=== TASK 1 ===
Answer these questions using the piece on Trump and Musk:
(a) What kind of commission does Trump say he will nominate Musk to lead?
(b) What name did Musk give the online platform he renamed?
(c) Whom did Biden endorse after dropping out of the race?

=== EXTRACT ===
::::::::

Trump and Musk Flounder
The distraction duo is in full swing and floundering.
Donald Trump is saying he will nominate his new soulmate, Elon Musk, to lead a government efficiency commission if the former president is elected in November.
I’m sure the Silicon Valley contingent is happy with the news as well as Wall Street and Twitter fans of Musk, who has become a leading right-wing voice on the online platform he renamed X. Hold off on throwing any MAGA caps in the air, though.
The announcement demonstrates something more sinister: Both men excel at floating attention-grabbing stories in the media to distract the public from other more serious problems they would rather not discuss.
Trump’s troubles involve the burden of deflecting attention from the wobbly footings of his White House campaign. He’s now the old guy in the race, pining for the days he was running against Joe Biden. The last thing he wants is for anyone to focus on the same signs of cognitive decline that drove Biden to drop out and endorse Kamala Harris, his Vice President and the younger candidate in the race.

::::::::

=== TASK 2 ===
Reproduce the item-finding entries starting at the first line of those entries and ending at the line that contains "Action: pyautogui.click(x=1377, y=380)", including both of these lines.

=== Item-finding entries ===
::::::::

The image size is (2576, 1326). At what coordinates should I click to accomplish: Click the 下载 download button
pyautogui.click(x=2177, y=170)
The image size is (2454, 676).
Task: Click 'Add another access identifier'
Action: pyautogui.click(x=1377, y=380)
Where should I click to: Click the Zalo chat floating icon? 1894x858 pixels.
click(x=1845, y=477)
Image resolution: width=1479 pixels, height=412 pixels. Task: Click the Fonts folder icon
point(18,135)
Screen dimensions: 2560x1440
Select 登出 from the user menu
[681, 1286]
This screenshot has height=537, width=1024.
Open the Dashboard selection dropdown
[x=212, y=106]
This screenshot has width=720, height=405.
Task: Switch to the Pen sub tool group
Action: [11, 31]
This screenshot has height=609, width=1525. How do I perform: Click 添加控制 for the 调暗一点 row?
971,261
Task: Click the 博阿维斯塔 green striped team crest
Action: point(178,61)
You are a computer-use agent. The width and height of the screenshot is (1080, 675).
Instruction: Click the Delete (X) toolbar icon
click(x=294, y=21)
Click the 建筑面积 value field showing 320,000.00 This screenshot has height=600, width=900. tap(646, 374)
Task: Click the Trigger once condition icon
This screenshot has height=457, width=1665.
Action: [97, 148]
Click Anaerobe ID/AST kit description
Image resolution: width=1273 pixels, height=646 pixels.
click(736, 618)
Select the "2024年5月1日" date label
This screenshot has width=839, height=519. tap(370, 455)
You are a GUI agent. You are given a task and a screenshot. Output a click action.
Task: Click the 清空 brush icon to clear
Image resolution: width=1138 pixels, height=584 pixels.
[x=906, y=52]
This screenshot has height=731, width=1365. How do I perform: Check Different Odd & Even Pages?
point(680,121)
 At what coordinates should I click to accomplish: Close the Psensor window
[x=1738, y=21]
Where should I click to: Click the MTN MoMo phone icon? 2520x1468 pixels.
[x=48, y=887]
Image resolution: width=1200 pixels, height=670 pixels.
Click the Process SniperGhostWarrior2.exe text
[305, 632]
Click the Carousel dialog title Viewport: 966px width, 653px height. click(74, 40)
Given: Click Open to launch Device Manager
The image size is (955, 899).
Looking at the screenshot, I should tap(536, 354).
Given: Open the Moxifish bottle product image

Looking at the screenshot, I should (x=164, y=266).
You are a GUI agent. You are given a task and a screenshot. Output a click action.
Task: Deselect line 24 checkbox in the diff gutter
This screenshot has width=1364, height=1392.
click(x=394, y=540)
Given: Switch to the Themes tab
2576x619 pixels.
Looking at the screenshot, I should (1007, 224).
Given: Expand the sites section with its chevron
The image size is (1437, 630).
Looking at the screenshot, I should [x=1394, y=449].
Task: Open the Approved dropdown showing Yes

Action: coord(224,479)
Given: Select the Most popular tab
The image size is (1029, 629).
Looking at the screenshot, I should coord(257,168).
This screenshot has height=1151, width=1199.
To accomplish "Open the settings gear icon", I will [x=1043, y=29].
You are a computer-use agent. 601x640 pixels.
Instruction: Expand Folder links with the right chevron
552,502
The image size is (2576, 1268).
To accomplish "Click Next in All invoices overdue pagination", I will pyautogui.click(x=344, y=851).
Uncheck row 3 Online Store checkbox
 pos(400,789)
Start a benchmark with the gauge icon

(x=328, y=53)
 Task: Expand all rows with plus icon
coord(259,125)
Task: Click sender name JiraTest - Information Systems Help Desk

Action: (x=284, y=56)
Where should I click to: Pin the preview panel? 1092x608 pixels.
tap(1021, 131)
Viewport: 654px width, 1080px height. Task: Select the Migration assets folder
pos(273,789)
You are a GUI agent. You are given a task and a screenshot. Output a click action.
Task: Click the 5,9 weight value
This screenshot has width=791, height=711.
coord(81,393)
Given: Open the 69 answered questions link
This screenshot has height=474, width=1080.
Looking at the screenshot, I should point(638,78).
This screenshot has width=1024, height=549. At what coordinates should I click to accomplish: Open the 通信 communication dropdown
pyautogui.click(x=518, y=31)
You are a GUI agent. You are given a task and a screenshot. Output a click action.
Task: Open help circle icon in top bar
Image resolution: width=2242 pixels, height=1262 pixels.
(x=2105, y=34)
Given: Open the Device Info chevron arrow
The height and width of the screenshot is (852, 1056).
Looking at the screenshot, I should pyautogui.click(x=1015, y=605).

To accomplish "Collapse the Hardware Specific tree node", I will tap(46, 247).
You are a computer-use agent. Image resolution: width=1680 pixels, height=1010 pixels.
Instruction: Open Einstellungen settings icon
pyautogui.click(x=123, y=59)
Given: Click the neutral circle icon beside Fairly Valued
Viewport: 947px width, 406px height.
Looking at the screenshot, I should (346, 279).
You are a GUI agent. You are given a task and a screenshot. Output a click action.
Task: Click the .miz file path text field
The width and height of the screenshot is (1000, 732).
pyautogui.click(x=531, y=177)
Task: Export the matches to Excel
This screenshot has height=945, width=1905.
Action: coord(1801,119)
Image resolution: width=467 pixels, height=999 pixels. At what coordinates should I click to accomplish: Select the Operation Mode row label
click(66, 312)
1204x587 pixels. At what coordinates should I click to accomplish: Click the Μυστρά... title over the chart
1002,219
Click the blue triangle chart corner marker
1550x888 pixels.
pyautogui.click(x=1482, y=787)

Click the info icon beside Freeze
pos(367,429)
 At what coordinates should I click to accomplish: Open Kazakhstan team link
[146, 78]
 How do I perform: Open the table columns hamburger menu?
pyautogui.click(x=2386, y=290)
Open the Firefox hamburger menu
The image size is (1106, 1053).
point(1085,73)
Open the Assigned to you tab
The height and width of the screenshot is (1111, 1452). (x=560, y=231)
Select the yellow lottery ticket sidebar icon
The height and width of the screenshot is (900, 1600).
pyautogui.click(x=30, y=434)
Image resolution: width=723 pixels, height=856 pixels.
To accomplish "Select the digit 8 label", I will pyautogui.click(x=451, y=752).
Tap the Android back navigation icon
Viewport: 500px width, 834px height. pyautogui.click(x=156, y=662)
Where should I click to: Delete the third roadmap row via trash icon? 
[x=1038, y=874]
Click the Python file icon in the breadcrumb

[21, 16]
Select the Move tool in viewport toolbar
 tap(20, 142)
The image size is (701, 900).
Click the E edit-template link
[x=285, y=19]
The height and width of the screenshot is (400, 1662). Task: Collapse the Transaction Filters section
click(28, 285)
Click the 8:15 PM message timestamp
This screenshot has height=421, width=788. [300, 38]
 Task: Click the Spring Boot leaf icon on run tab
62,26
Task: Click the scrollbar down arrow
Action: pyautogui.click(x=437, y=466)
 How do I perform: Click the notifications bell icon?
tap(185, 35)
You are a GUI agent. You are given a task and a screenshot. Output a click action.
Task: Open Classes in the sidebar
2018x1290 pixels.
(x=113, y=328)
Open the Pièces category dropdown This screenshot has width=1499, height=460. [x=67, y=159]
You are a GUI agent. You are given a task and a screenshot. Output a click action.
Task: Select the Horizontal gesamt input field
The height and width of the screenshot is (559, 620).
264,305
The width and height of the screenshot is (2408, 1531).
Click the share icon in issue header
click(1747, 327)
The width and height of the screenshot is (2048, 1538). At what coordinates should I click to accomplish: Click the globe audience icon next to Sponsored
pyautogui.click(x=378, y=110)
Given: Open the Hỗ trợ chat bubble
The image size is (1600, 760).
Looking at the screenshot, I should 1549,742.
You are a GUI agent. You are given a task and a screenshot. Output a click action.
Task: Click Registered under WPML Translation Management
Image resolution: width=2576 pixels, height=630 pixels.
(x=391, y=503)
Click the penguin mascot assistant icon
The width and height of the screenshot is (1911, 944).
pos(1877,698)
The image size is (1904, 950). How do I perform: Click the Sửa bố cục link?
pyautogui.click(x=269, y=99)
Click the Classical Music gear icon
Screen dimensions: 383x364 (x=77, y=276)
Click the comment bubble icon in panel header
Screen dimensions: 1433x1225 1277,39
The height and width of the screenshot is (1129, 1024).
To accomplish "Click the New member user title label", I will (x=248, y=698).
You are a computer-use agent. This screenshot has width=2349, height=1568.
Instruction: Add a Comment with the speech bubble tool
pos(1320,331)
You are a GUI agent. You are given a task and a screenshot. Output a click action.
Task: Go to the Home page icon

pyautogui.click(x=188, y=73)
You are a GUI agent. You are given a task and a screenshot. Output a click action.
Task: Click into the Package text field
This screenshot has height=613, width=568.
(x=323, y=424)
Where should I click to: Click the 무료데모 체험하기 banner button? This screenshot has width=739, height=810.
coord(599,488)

::::::::

=== COMPLETE RESPONSE 1 ===
(a) A government efficiency commission
(b) X
(c) Kamala Harris, his Vice President

=== COMPLETE RESPONSE 2 ===
The image size is (2576, 1326). At what coordinates should I click to accomplish: Click the 下载 download button
pyautogui.click(x=2177, y=170)
The image size is (2454, 676).
Task: Click 'Add another access identifier'
Action: pyautogui.click(x=1377, y=380)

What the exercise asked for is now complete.